Your final is due by the end of the last week of class. You should post your solutions to your GitHub account or RPubs. You are also expected to make a short presentation via YouTube and post that recording to the board. This project will show off your ability to understand the elements of the class.
Using R, generate a random variable X that has 10,000 random uniform numbers from 1 to N, where N can be any number of your choosing greater than or equal to 6. Then generate a random variable Y that has 10,000 random normal numbers with a mean of \(\mu=\sigma=\frac{(N+1)}{2}\)
Following the instructions from above, here is my R syntax to generate a random variable X:
set.seed(123)
N <- 10
X <- runif(10000, 1, N)
Y <- rnorm(10000, (N+1)/2, (N+1)/2)
From the above syntax, you can see that I’ve created a variable \(X\) with 10,000 random uniform numbers from 1 to \(N\) (\(N=10\)).
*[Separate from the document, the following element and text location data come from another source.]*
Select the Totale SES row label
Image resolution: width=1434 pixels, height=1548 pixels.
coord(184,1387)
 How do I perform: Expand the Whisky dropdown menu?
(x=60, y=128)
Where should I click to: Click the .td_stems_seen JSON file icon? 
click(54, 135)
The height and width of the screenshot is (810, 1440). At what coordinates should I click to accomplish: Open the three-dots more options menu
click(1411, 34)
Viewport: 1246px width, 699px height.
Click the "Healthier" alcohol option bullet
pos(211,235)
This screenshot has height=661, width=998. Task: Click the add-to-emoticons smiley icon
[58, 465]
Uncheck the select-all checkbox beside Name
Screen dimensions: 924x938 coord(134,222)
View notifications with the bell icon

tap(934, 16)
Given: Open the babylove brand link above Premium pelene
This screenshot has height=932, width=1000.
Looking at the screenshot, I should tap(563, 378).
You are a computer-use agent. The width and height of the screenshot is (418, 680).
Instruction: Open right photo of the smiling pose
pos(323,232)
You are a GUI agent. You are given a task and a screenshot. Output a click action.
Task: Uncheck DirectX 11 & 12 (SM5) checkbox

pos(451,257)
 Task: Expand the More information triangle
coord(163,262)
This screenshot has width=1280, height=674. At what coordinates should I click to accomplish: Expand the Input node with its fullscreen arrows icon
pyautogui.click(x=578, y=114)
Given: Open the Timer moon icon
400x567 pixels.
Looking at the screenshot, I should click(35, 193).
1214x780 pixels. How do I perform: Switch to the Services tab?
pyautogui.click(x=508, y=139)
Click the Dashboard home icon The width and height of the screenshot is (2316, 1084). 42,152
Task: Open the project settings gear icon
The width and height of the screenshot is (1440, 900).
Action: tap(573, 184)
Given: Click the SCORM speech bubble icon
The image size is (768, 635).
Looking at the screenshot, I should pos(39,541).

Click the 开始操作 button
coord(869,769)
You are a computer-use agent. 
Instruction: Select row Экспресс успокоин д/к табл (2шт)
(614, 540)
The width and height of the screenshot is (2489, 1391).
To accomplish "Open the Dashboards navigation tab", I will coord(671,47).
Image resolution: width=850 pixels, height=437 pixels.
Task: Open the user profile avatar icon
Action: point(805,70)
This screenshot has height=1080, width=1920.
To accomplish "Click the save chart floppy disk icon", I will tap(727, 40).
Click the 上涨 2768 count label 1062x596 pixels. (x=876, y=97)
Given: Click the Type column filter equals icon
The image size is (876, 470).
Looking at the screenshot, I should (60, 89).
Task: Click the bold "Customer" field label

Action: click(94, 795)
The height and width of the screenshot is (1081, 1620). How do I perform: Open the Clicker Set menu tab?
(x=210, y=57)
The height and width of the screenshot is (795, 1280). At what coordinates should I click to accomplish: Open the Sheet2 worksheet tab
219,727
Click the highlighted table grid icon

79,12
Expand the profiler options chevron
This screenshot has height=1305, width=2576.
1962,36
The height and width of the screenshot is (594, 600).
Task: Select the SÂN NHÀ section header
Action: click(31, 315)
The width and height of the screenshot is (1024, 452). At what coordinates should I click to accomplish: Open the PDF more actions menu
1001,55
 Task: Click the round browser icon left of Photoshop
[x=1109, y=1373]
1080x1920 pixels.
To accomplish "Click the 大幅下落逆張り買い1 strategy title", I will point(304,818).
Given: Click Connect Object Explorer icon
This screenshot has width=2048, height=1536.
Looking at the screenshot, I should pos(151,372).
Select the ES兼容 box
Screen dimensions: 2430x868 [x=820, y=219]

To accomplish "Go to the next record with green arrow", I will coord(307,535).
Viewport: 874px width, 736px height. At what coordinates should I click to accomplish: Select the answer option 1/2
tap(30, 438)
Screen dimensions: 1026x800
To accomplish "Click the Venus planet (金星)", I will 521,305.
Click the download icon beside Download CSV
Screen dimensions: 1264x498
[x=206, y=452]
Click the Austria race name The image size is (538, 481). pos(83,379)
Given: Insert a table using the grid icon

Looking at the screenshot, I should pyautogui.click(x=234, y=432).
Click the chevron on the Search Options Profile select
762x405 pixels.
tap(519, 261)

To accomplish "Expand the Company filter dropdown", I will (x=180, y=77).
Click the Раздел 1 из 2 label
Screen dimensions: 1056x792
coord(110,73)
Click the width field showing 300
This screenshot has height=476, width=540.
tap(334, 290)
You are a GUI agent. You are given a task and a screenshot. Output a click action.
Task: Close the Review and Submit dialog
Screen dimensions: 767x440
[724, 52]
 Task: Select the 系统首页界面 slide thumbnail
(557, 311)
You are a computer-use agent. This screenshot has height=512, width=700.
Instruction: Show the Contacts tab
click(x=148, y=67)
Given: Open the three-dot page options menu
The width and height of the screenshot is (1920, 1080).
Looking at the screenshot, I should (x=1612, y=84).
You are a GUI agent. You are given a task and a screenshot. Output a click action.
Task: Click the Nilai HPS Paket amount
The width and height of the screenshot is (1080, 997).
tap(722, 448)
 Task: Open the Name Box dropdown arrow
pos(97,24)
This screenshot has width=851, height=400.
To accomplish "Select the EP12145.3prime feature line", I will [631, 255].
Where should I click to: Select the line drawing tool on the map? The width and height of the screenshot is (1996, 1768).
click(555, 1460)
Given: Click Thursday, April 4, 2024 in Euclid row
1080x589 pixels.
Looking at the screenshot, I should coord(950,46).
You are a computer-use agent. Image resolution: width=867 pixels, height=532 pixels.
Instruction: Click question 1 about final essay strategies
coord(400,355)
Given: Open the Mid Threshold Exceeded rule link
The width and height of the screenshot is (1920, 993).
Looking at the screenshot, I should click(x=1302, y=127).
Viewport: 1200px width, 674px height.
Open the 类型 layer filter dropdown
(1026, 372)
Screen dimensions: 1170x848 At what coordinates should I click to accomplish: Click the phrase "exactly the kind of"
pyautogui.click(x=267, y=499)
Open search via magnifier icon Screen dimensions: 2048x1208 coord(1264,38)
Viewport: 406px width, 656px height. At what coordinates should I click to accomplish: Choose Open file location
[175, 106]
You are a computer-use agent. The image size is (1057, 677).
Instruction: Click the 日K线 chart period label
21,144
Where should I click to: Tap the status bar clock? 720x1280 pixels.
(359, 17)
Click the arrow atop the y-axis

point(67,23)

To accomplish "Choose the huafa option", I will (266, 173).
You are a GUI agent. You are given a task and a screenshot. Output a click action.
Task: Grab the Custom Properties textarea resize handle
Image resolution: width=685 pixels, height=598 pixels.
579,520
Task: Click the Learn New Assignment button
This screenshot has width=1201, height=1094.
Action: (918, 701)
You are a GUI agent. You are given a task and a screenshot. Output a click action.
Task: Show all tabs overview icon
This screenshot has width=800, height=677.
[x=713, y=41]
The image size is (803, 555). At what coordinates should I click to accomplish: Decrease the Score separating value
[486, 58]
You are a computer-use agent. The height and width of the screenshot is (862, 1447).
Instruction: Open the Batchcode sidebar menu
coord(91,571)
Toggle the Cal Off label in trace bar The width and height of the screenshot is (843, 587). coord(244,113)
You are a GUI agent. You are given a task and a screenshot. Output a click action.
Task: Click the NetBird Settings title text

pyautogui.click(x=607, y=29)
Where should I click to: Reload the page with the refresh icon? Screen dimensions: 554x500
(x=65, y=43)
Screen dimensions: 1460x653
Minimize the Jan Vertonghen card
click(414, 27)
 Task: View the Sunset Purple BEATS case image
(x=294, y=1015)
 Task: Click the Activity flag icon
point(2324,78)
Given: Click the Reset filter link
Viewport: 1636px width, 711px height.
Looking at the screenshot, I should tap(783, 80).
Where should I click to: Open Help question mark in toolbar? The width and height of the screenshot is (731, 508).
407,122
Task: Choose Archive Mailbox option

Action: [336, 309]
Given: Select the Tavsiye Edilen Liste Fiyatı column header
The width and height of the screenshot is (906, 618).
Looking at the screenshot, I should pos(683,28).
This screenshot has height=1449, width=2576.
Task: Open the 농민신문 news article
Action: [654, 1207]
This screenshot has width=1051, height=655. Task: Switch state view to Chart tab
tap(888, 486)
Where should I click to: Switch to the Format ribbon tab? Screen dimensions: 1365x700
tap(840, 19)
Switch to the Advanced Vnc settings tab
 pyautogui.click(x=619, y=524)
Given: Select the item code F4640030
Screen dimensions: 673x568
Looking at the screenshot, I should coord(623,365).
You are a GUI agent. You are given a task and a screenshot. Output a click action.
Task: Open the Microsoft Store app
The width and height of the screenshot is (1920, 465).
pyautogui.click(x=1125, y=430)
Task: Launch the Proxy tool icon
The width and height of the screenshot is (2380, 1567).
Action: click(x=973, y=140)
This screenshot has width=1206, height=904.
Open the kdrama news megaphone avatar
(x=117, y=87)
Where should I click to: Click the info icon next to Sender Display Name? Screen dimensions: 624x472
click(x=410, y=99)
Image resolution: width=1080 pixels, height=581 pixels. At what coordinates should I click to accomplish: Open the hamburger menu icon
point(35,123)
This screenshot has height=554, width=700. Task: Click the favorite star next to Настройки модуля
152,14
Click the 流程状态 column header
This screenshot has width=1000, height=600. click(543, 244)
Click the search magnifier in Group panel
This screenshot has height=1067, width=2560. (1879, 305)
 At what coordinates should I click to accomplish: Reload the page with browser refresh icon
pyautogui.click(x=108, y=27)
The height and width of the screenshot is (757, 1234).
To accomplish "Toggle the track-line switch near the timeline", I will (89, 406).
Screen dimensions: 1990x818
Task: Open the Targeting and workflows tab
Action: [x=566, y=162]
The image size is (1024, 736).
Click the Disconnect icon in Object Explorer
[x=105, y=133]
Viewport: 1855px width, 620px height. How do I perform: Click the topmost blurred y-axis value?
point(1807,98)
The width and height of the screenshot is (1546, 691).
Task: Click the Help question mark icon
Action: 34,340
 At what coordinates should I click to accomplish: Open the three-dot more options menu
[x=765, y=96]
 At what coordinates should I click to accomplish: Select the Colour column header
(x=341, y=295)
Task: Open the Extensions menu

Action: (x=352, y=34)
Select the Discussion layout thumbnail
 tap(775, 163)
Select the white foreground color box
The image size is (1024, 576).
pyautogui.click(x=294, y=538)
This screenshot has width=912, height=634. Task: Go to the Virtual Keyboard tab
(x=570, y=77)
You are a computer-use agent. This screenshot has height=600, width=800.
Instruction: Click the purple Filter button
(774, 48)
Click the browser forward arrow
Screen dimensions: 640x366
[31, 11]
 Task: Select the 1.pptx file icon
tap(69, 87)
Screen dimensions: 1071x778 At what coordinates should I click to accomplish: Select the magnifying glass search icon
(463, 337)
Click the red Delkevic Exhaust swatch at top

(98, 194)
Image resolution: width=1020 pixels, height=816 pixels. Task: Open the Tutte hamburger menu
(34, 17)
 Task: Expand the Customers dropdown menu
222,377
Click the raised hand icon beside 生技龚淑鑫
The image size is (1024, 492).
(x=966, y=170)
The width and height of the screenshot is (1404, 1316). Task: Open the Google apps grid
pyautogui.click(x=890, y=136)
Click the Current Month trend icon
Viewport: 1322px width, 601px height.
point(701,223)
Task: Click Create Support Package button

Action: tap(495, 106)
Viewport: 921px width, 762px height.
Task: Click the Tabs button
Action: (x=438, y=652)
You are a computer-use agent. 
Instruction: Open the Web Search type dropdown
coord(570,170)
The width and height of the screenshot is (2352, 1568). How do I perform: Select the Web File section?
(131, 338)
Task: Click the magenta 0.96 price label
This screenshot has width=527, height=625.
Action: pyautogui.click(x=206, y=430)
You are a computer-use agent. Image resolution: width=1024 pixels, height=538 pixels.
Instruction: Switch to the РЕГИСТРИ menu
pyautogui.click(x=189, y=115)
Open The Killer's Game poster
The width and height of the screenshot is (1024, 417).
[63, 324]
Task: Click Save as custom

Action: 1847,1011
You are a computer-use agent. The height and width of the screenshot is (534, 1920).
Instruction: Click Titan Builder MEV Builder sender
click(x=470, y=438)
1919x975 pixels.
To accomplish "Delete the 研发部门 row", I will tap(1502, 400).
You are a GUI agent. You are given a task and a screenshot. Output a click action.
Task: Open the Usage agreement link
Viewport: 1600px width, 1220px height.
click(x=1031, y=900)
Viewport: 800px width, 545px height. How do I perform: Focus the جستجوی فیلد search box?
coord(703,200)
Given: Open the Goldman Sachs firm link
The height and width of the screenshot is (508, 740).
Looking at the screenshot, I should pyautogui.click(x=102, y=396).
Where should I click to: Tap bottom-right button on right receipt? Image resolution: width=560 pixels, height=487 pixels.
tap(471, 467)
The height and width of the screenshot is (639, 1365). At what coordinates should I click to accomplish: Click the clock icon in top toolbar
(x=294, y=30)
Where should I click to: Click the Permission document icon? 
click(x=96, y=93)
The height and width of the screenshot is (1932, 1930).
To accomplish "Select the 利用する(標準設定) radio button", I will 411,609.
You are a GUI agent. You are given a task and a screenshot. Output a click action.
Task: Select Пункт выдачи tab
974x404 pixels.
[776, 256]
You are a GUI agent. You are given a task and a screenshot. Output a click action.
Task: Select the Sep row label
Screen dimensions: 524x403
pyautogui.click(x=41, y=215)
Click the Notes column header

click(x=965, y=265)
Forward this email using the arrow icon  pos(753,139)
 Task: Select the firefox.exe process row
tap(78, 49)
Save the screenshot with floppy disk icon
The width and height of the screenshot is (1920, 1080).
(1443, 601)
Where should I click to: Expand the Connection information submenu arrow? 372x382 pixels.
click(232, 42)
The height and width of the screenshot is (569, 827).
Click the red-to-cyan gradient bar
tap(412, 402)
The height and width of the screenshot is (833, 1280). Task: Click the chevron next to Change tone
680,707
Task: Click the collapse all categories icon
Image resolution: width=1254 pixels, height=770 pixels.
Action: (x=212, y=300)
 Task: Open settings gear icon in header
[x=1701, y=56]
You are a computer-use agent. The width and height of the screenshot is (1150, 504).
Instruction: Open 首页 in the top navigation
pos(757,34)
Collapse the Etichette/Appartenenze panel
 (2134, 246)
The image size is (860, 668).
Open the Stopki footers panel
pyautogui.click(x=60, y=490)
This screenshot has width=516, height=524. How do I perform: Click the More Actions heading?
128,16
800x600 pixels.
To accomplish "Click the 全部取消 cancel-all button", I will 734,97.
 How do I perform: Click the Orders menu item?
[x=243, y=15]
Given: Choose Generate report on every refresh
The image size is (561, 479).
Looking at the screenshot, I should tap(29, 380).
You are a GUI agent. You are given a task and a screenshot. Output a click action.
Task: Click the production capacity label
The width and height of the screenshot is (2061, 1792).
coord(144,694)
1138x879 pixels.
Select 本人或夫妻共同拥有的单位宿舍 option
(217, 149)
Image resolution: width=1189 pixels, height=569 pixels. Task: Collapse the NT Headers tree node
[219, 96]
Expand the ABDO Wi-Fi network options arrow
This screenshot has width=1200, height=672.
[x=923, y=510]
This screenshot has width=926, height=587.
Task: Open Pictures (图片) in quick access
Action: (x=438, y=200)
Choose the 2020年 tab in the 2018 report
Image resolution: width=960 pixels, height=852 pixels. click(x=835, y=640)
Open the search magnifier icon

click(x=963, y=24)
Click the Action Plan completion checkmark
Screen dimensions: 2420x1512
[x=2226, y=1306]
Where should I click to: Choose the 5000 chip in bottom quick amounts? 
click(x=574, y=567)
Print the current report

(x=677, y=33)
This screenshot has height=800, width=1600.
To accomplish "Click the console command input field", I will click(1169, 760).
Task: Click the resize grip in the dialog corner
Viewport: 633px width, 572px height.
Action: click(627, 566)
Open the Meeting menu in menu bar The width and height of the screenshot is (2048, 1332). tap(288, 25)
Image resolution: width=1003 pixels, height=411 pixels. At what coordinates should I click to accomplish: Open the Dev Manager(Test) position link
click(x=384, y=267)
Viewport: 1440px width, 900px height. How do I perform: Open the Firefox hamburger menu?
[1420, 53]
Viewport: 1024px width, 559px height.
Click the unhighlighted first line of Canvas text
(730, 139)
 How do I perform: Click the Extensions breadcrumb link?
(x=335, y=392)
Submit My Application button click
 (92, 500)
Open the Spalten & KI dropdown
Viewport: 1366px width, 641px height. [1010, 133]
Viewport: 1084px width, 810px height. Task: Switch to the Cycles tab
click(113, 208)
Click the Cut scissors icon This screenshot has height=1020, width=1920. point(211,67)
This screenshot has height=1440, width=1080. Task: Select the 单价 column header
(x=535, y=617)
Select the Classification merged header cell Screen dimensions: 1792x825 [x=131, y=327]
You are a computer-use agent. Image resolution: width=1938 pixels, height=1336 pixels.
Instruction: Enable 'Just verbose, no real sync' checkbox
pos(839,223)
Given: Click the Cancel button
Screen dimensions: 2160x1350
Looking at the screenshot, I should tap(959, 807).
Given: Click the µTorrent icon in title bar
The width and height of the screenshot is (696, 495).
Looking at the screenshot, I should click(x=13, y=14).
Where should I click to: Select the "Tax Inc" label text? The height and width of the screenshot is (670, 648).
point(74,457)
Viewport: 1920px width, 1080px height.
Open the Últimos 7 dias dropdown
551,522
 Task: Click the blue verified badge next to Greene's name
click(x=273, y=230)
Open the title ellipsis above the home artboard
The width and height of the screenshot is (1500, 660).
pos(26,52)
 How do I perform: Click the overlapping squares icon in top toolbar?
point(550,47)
Additionally, I’ve created a random variable \(Y\) that has 10,000 random normal numbers with a \(\mu\) and \(\sigma\) of \(\frac{N+1}{2}\).
Probability: Calculate as a minimum the below probabilities a through c. Assume the small letter \(x\) is estimated as the median of the \(X\) variable, and the small letter \(y\) is estimated as the 1st quartile of the \(Y\) variable. Interpret the meaning of all probabilities.
To work through this, I’ll first have to calculate \(x\) (the median) and \(y\) (the first quartile). Additionally, I’ve saved \(X\) and \(Y\) in a dataframe can stored the total number of rows (10,000) in a variable:
x <- quantile(X, 0.50)
y <- quantile(Y, 0.25)
df <- data.frame(X = X, Y = Y)
total_rows <- nrow(df)
a) \(P(X>x \ | \ X>y)\)
We can use the following equation to find the probability:
\[P(A \ | \ B) = \frac{P(A \ \cap \ B)}{P(B)} \\ where \ A = P(X>x) \ and \ B = P(X>y)\]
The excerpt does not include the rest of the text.